Fleming also holds the career rebounding record with 1,190. He had 23 rebounds in a game as a freshman (against San Diego State in 1972) and 23 as a senior (against Old Dominion in 1975).
A matchup between Fleming and Wright at their prime would be something to behold. Both played with tenacity around the basket. Wright led the UA in field-goal percentage in his three-year career and he topped the team in rebounding in 1999-2000 and 2000-2001.
If Wright would have stayed for his senior season and not tried to play professionally prematurely, he could have challenged Fleming’s career rebounding mark. Wright finished with 832. He most certainly would have been the third to eclipse the 1,000-rebound plateau joining Fleming and Bob Elliott.
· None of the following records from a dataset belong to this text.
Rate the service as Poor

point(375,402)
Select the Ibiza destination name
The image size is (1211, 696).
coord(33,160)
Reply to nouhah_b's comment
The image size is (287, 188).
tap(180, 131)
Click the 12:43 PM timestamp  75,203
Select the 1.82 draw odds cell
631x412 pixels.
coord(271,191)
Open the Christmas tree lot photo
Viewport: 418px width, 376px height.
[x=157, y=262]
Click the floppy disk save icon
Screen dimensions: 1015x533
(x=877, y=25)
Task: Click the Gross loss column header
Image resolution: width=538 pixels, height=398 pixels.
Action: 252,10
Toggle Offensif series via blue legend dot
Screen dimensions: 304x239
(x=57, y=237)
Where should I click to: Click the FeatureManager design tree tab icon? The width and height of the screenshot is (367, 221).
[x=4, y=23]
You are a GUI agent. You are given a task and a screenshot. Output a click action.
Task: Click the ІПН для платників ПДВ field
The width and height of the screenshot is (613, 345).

Bob Elliott (1973-1977) vs. Loren Woods (1999-2001)
Elliott, nicknamed “Big Bird” during his time at the UA, is among a select few in NCAA history who accomplished at least 2,000 points and 1,000 rebounds in his career.
Woods, 7-foot-2 compared to Elliott at 6-10, was known for his defense with his 186 blocked shots in his two-year Arizona career after transferring from Wake Forest. Woods, however, was solid on the offensive end as well, averaging 14.3 points at Arizona and making 79.3 percent of his free-throw attempts.
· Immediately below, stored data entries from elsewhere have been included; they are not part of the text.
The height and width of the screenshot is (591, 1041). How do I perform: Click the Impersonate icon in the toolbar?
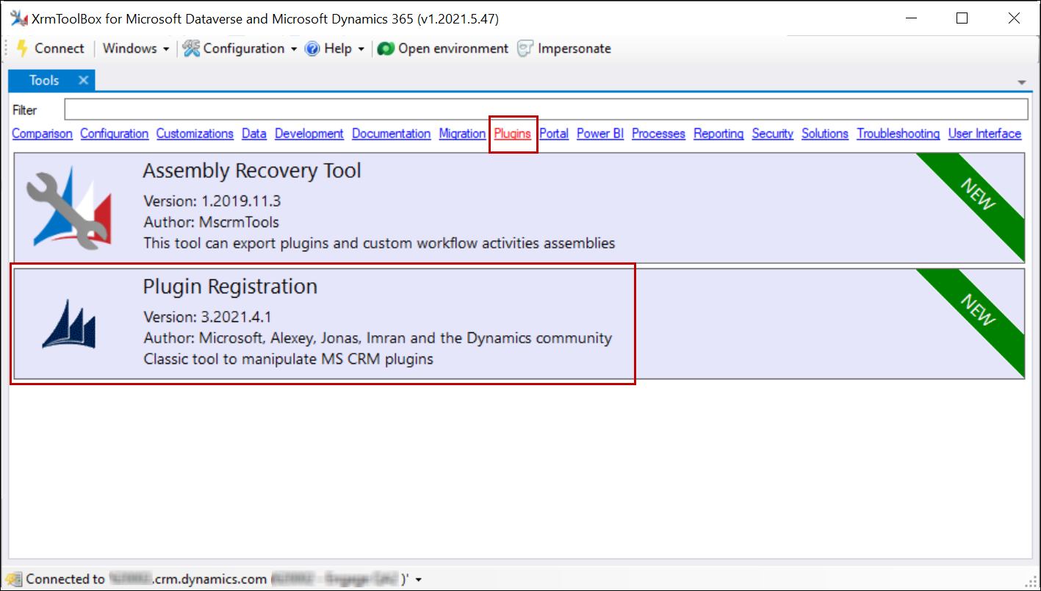click(525, 49)
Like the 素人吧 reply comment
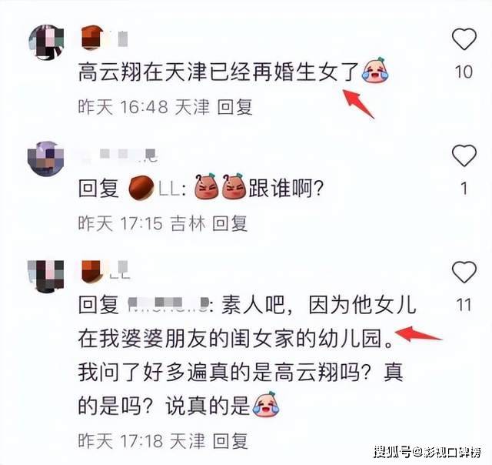The image size is (492, 465). [464, 272]
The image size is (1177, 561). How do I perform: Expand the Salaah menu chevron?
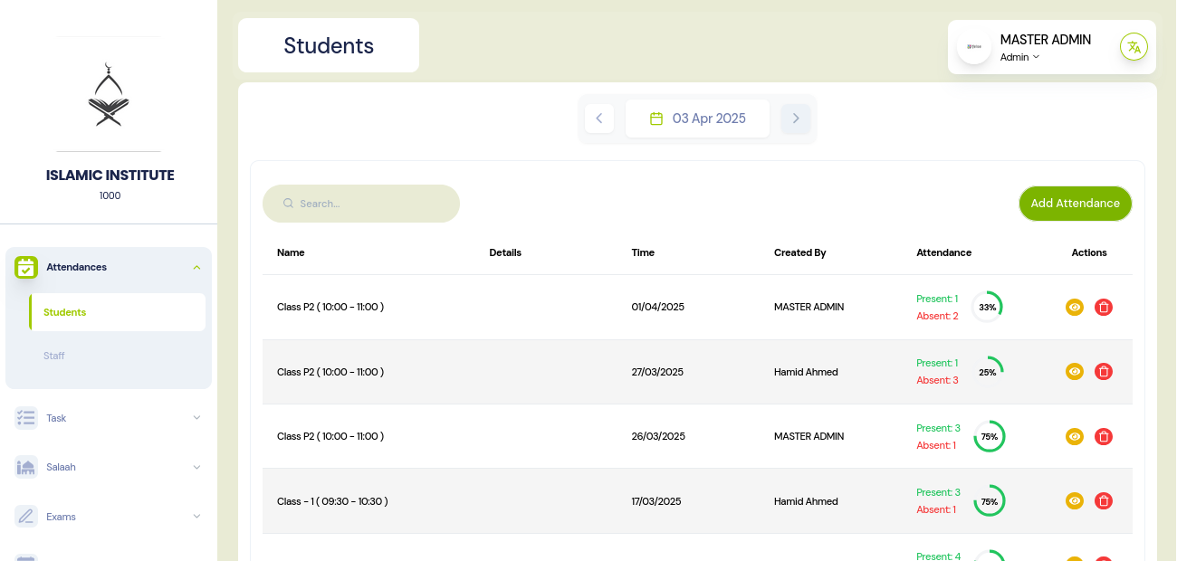point(196,468)
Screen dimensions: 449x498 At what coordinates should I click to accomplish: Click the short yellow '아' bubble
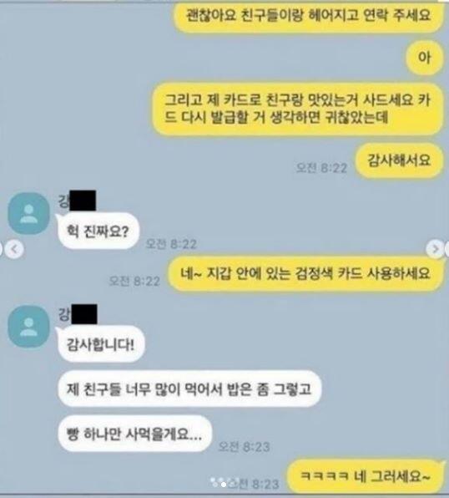[424, 58]
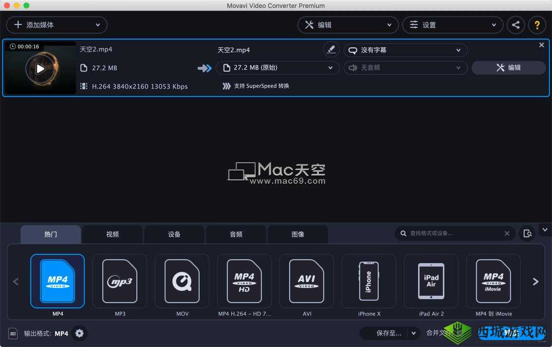Switch to the 音频 tab

pos(236,234)
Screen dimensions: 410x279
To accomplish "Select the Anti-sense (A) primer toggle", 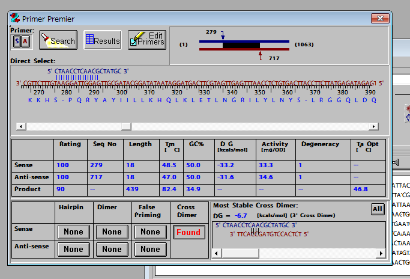I will [25, 41].
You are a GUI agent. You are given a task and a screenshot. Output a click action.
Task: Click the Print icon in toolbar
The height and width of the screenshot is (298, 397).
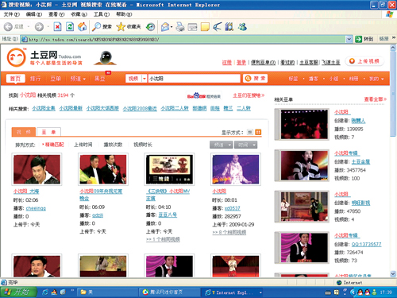180,26
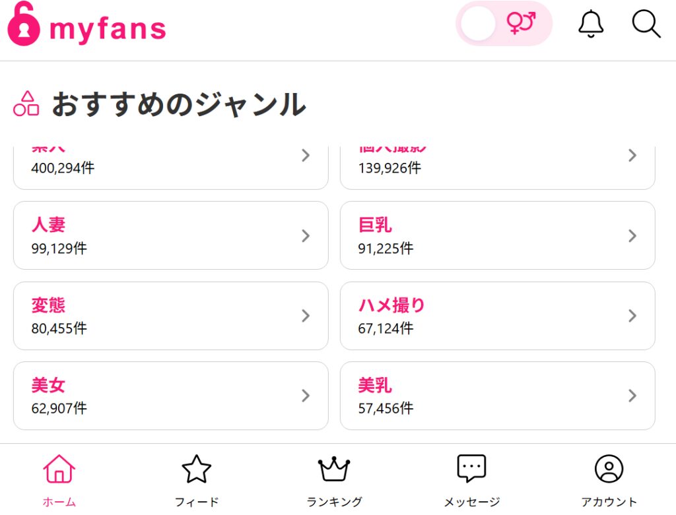The image size is (676, 515).
Task: Select the 美乳 genre card
Action: click(498, 396)
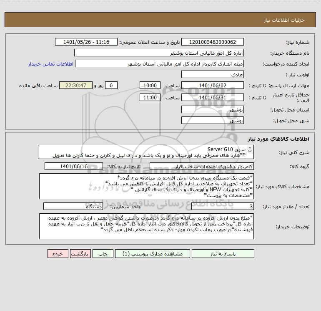Click the چاپ print button
This screenshot has height=311, width=321.
point(103,254)
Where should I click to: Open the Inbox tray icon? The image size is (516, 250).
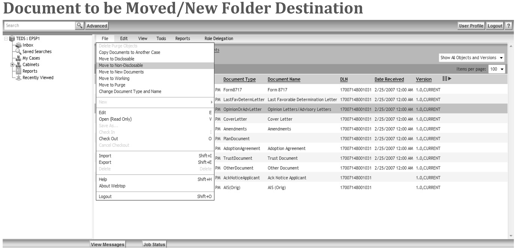pos(19,45)
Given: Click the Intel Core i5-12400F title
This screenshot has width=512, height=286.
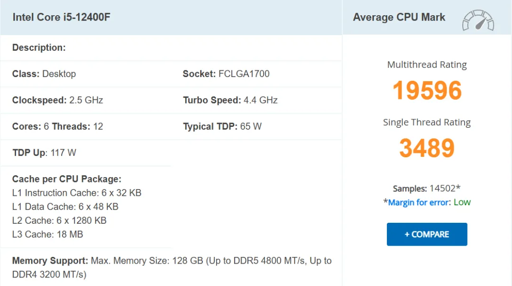Looking at the screenshot, I should point(62,18).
He was the reason why Arizona advanced to the Elite Eight in 2001 when the Wildcats beat Mississippi 66-56 in the Sweet Sixteen. He outplayed Ole Miss center Rahim Lockhart. Woods led the Cats with 16 points and had three blocks, compared to Rahim’s 11 points and one blocked shot.
Elliott may not have blocked as many shots but he was an effective defender. The UA did not start tabulating blocked shots effectively until after Elliott exhausted his eligibility.
He arguably was as active around the hoop as anybody in UA history. In the 114-109 overtime win over UNLV to reach the Elite Eight, Elliott scored 20 points, and he and Harris each made all four of their free-throw attempts in the overtime session.
“When our team come over this week, I felt slighted,” the late Snowden said of the regional at Pauley Pavilion. “Everybody just kind of ignored us.
“But maybe that was good because our team showed a lot of character.”
1975-1976 key reserves: Jerome Gladney, Leonard Gordy, Gilbert Myles and Sylvester Maxey
2000-2001 key reserves: Luke Walton, Eugene Edgerson and Justin Wessel
Edgerson and Wessel, co-captains of the 2000-01 team, were holdovers from Arizona’s only championship team of 1996-97. Walton was the sixth man of the 2000-01 team, playng plenty of minutes.
Walton is by far the most talented of both groups. He led the UA in rebounding and assists in 2001-02 and was selected in the second round of the NBA draft by the Lakers.
Gladney was the best reserve for Snowden’s group. The burly forward, who started earlier in his UA career, was selected in the eighth round by San Antonio a year after the Wildcats advanced to the Elite Eight. Gordy emerged as a senior captain in 1977 and was one of Arizona’s best free-throw shooters. Myles was a very capable assist man later in his UA career.